Right of Way

I got unexpectedly emotional driving home from my COVID test tonight when a line of cars (myself among them) pulled over to let two blaring firetrucks barrel past on their way to make someone’s Very Bad Day less worse.

There it was! An immediate, unspoken acknowledgement that there are more important things going on right now, followed by straightforward collective action to protect and support the people most involved in addressing the crisis at hand.

It doesn’t take a lot, on a day where I’ve passed a boisterous group of twelve unmasked diners on a restaurant patio, to feel overwhelmed seeing people do something that comes from an ethic of mutual care.

I know pulling off the road for 30 seconds isn’t the same as asking the entire populace to avoid human contact for twelve straight months, but I still wish it could be this easy. We’ve clearly figured out how to do this as a society sometimes, y’know? It’s just a question of extending that behavior in a wider circle.

Higher Education

I’m a hindsight junky. I’m always flipping through old journals and sketchbooks, trying to find a narrative through-line that I can string up and hang insights on like so much laundry. The weird contemplative timelessness of Quarantine—not to mention the exhaustive self-reflection that tends to accompany a breakup—has only encouraged this behavior. But it’s not recriminatory! I love making sense of my life this way; seeing how the seeds of everything dear to me took root far earlier than I could’ve known.

2016 to 2020: a period bookended by two formative talks. The first wrestling with the paradox of gaining professional recognition faster than my financial situation was improving, the second realizing what I wanted to do with my time once that discrepancy had evened out.

Those four years also held a presidential term of unprecedented dreadfulness, a deeply formative relationship, profound shifts in my creative practice, and the growing realization that the systems underpinning this country are deeply broken. My undergraduate degree also took this amount of time, albeit from 2009-2012, which has had me thinking about the last four years as an education of its own. What do I hold a degree in now?
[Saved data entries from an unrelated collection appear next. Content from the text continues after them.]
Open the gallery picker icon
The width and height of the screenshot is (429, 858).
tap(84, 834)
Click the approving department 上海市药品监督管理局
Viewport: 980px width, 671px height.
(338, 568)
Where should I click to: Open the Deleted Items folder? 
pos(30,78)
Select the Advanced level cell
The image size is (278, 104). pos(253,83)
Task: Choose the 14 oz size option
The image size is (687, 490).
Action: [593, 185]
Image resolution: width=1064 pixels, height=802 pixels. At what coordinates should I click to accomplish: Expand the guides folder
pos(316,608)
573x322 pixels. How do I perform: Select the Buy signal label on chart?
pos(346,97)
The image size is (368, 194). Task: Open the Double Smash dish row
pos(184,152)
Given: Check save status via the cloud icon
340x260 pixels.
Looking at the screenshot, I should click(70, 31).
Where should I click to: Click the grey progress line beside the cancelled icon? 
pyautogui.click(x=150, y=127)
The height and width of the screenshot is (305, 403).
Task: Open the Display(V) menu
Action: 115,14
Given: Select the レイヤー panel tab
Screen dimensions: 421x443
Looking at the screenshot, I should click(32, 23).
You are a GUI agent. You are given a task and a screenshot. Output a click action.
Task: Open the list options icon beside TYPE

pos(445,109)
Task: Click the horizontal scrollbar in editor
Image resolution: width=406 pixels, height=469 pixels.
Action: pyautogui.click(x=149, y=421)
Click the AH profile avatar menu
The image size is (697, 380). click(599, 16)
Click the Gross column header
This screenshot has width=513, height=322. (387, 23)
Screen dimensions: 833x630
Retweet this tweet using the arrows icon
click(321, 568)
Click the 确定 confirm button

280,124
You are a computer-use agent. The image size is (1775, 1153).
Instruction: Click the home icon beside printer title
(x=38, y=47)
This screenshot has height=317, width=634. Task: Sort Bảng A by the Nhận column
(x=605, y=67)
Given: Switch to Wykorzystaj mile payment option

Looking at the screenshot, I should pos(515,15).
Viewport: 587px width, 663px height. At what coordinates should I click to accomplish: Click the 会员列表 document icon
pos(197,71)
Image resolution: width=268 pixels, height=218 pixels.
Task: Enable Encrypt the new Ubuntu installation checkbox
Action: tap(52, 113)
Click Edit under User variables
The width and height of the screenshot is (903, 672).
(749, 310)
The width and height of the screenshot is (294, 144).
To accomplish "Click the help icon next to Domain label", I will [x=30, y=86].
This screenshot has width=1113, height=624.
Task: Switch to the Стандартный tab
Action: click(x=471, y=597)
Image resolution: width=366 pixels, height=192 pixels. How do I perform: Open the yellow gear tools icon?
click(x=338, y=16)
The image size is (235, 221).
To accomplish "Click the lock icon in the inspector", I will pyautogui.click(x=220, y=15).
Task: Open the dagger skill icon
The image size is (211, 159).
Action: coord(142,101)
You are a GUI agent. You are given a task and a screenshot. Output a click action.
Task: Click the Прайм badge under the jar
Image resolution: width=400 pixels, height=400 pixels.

I asked people this question on Twitter, and the responses were predictably fascinating and funny in equal measure, but I wasn’t sure how to bring the conversation to this venue. And THEN the other day I saw Robin Sloan playing with inline response forms via his newsletter/blog and everything clicked into place. The invitation to contribute creates a bit of interactive magic without the bloat of a comments section—just a quick way to remind the reader that this is a collaborative experiment.1 I thought implementing something like this was out of my technical reach, but it turns out I have a plugin for contact forms already installed, so LET’S TRY:

    (If you’re reading this via RSS, the contact form doesn’t carry over. Beyond my skill to heal, I’m afraid, so just open this post in your browser if you’re dying to play.)

    Maybe I’ll update this post with some of your impressive new diploma titles? But then again, maybe not.

    1. I know I’ve said that I like how private this space feels right now, and this could break that illusion by inviting people to get in touch, but I also really like tiny emails as a form of call and response—and I’m not asking for anyone’s name or email address, so I literally can’t respond.

    In the Beginning

    “I miss possibility,” she says.

    It’s March 29th and we’re walking home through falling blossoms, couples edging off the sidewalk to avoid coming within contagion distance as we pass. We point at the rippling edges of tulips, paint jobs on houses we’ve never seen before. I look for sequences of color in the world—a car (orange) parked in front of a stop sign (red), and behind them both: a glass recycling bin (yellow).

    This is one of my favorite games.

    “I could take a dance class, I could go to a coffee shop, I could go out with friends and buy flowers and try things on at Goodwill.” We sidestep a Russian family gathered around a call on speakerphone.

    God I miss Goodwill.”

    I keep my mouth shut, feeling traitorous because this absence of choice is precisely the thing that’s granted me a giddy sense of freedom over the past week. I am no longer paralyzed by lost opportunities, choosing incorrectly, disappointing those around me. Something is coming to the fore that hasn’t previously been heard over the din of expectation and activity.

    Maybe the thing that’s emerging in this space is me.